HIGH DEFINITION
How the slow art of dictionary making is changing pace to keep up with fast talk in the digital age,
Long before Oxford Dictionaries named the tears-of-joy emoji 2015’s “word” of the year, the language grumps were grumbling about the downfall of the written word.
Dictionary.com had recently sanctioned “fleek” and “yaaas” — with three a’s. Merriam-Webster had officially welcomed “wtf” and “nsfw” into its fold. “Bae” and “bezzy,” “YOLO” and “wahh,” “fur baby” and “mkay” — hardly a month goes by without one of the world’s most reputable dictionaries trumpeting some tidbit of Internet slang.
“Don’t get butthurt about our bants!” reads a recent press release from Oxford Dictionaries — the same Oxford Dictionaries that traces its roots back to the parlours of London intellectuals in the 19th century.
Dictionaries have always added new words, of course; if they didn’t, they’d be useless. But skeptical philologists are correct in observing that the pace has grown faster, the incubation times shorter, and the neol- ogisms frequently more “ridic.”
As always, you can blame the Internet.
“The life cycles of words are infinite,” said Katherine Martin, the head of U.S. dictionaries at Oxford University Press. “But the cycle has changed, and it’s now quite quick.”
We’ve long known, of course, that the Internet and the mess of technologies we use to access it shape the way we communicate. Less discussed, but equally important, is how the Internet has changed the institutions documenting, codifying and endorsing the language.
Historically, dictionaries have been written by teams of people called lexicographers, who pore over thousands of pages of printed materials looking for new words (and new uses of old ones).

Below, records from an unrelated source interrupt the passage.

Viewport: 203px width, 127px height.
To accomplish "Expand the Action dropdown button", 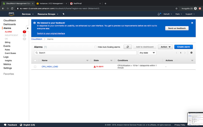I will pyautogui.click(x=165, y=47).
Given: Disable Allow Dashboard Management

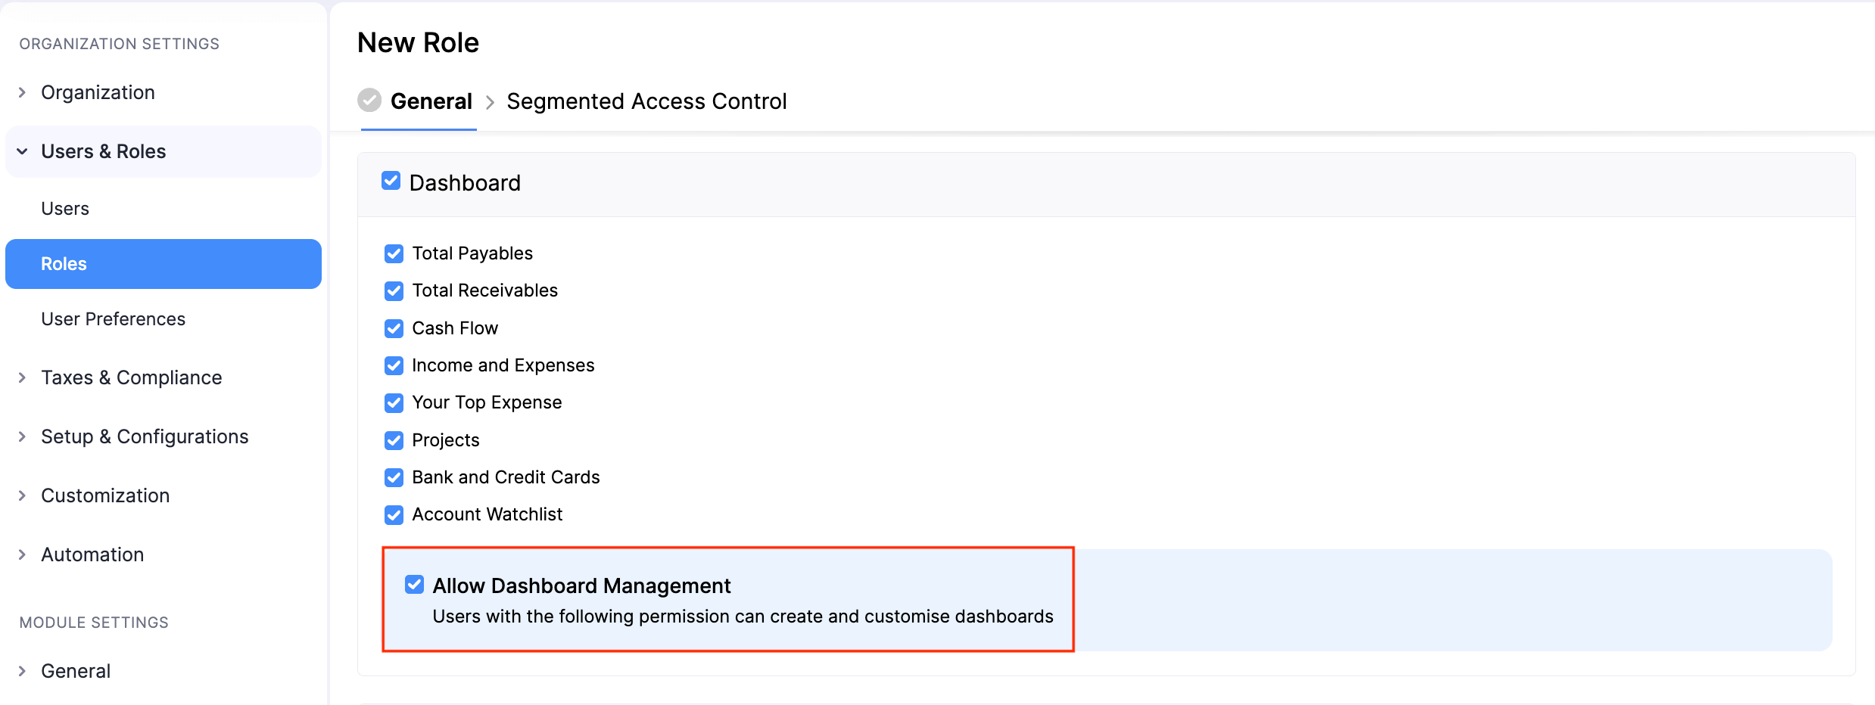Looking at the screenshot, I should [x=414, y=584].
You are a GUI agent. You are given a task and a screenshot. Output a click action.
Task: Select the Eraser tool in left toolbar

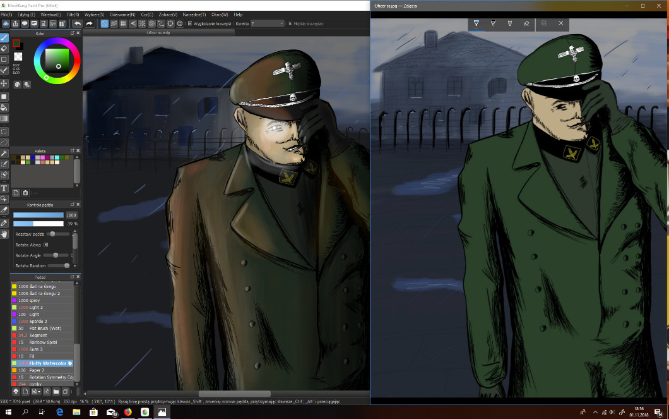pyautogui.click(x=4, y=48)
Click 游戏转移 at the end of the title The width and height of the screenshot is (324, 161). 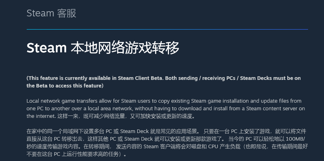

Today, lexicographers still define words, of course; they just have totally different methods for going about it.
Most of the major dictionaries, including Oxford, Merriam-Webster and Dictionary.com, subscribe to data services that bundle news articles, blog posts, forum updates, status messages, site comments and a whole lot of other data streams into a massive dump that sums up how the Internet’s talking.
At Oxford Dictionaries, Martin explains, that back-end technology includes a tool that graphs how many times a new word has been used, and over what period: if it spikes, it’s a meme; if it fizzles, it’s a stunt; if it goes up and stays up, it might just be worth adding to the “definitive record of the English language.”
There are other listening posts, too. At Merriam-Webster, lexicographers keep a close eye on what is trending in user searches.
At Dictionary.com, they scrutinize the searches that turn up a “Did you misspell that?” page. Often, said Jane Solomon, a Dictionary.com lexicographer, those misspellings are actually new words. And because online editions have no space constraints or unwieldy publishing schedules, there’s little cost to adding them.
“Words are simply more discoverable now,” Solomon said. “Words that pop up in small communities, or among friends on forums, are now publicly available to lexicographers.”
The dictionary industry, such as it exists, has not been immune to greater shakeups across the publishing world. Sales of reference books plummeted 37 per cent between 2007 and 2014, the earliest and most dramatic downturn in the non-fic- tion category. Online, even the bestestablished dictionaries have watched upstart Urban Dictionary and behemoth Google claw into their territory.
The vast majority of dictionary users today don’t crack open the latest Merriam-Webster, or even type m-w.com into their address bar, but simply google the meaning of the word they want.
Since August 2013, when Google’s OneBox stopped linking to dictionary sites, the search engine has handily trapped word-searchers within its own, proprietary web. Search “define” plus any English word, and it will produce a definition on top of the results page, without the need to ever actually click.
According to SimilarWeb, a digital insights firm, desktop traffic to the largest online dictionaries has fallen steadily since then. In the past year, Oxford is down 8.5 per cent, Dictionary.com is down 10.2 per cent and Merriam-Webster has a third less traffic now than it had just14 months ago.
While lexicographers at MerriamWebster say they still adhere to oldschool criteria for adding new words — is it used widely? Has it stuck around? Is the usage meaningful? — that standard isn’t interpreted quite so strictly across the board. Now, said Solomon of Dictionary.com, she’s very comfortable adding a word that “turns out to be a viral meme” or Internet joke.
In the coming year, her publication will switch to a monthly word addition schedule — a change that Oxford hopes to make soon, as well. In a future world, Martin suggests, dictionaries could update as frequently as Buzzfeed’s lesser verticals.
“If we have information about words that people are interested in, then we should publish it,” she said.
This is a case that Martin has made before — most recently, over the tears-of-joy emoji, Oxford Dictionaries’ 2015 “word” of the year.
When Martin first heard the pictograph pitched in a meeting of the Word of the Year committee, she had reservations — emoji are demonstrably not words, she felt. Picking it would represent some kind of elemental violation. And yet, as the debate wore on, Martin found herself warming to the pro-emoji case: After all, people are using emoji like words.
“It’s supposed to get people thinking about the fact that language is not set in stone,” she said. “Language is changing all the time.”